Jamie Sullivan and Marilyn Koren
Jamie Sullivan (left) flips through photos of her daughter Delonna, as her mother Marilyn Koren looks on.
CBC

People who work for children in care are hailing a new Alberta law that will make the child and youth advocate independent of cabinet.

Bill 25, which is expected to be passed next week, makes the advocate an officer of the Alberta legislature, a change critics should have happened years ago.

Bob Rechner
Bob Rechner served as Alberta Child Advocate from 1997 to 2001.
CBC

"I'm very very pleased that our new premier has the courage to proceed with something like this," said former child advocate Bob Rechner. "I think it's vitally important.

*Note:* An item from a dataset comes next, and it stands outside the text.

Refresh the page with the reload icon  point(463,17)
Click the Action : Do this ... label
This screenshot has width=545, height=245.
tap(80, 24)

It's long overdue."

Rechner pushed the government to make the position more independent while he was the advocate from 1997 to 2001. But nothing happened.

"I think government was fearful that an advocate who really had independence would embarrass them," he said.

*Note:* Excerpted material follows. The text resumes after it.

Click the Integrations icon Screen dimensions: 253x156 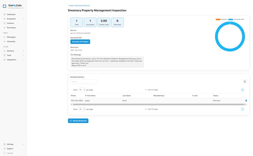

After years of criticism about secrecy surrrounding deaths of children in care and problems in Alberta's foster care system, critics say it looks like the government is finally listening.

Current advocate appointed by minister

Jamie Sullivan's four-month-old daughter Delonna died in foster care on April 11, six days after she was taken by social workers who had gone to the home to apprehend children of an unrelated person who also lived there.

Sullivan, who successfully won a court order allowing the media to publicly identify her daughter, still doesn't know the circumstances around her Delonna's death or why she was removed in the first place.

Sullivan hopes the new legislation will open up the province's child welfare system to allow people like her to get answers.

"They can no longer keep these things to themselves and that's one of the biggest things is that they cover up and that they hide everything that goes on that's bad, so nobody ever knows and nobody ever sees and they just continue," she says.

Opposition parties welcome the new legislation but they question whether the current advocate, Del Graff, can be truly independent because he was appointed by the minister responsible for child and youth issues.

They want an all-party committee to hire a new advocate — something Rechner agrees should happen.

"I don't know the person that's currently in the role. I couldn't say if they're doing a good job or not a good job, I don't really know," he says. "But I think this job then becomes substantially different. A person should be recruited to it by an all-party committee of the Legislature."

However, Premier Alison Redford says that won't happen. Graff just started his five-year term in June.